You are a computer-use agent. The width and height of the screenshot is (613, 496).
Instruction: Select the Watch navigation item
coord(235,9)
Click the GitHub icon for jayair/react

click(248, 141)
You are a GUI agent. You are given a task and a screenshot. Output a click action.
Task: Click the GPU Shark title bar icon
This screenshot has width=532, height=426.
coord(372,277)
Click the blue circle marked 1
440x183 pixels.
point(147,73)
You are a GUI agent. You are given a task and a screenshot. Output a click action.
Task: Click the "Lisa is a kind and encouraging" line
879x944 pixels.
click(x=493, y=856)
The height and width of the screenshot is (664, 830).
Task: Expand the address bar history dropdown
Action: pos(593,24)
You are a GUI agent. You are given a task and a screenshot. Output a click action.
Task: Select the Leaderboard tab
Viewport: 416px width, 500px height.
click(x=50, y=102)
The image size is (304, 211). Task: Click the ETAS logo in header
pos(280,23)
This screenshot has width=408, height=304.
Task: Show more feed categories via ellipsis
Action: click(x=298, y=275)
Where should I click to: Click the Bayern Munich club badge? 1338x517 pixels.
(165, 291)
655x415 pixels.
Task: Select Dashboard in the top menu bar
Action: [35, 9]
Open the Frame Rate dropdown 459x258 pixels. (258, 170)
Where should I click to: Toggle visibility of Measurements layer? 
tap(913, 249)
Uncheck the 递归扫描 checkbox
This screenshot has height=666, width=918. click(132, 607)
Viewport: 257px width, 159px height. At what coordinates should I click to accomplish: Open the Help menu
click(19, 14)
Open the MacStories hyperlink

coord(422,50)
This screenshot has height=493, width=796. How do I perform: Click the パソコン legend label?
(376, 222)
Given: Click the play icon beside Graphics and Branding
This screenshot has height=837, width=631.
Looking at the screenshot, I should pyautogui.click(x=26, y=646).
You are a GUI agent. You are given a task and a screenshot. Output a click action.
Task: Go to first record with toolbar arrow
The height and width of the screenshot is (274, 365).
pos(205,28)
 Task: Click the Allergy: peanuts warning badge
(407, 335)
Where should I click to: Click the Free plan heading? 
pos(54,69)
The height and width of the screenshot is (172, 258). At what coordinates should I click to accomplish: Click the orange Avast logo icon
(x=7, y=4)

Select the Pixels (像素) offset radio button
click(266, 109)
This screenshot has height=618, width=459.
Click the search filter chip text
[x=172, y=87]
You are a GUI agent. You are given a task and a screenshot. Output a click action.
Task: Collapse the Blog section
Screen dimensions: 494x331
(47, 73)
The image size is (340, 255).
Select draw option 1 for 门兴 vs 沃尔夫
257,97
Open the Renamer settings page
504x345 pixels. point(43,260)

#### [Instructions for the task]
Quote every line of the records above, from the first down to the one holding "is a kind and", exactly as written.

#### [Output of the exercise]
You are a computer-use agent. The width and height of the screenshot is (613, 496).
Instruction: Select the Watch navigation item
coord(235,9)
Click the GitHub icon for jayair/react

click(248, 141)
You are a GUI agent. You are given a task and a screenshot. Output a click action.
Task: Click the GPU Shark title bar icon
This screenshot has width=532, height=426.
coord(372,277)
Click the blue circle marked 1
440x183 pixels.
point(147,73)
You are a GUI agent. You are given a task and a screenshot. Output a click action.
Task: Click the "Lisa is a kind and encouraging" line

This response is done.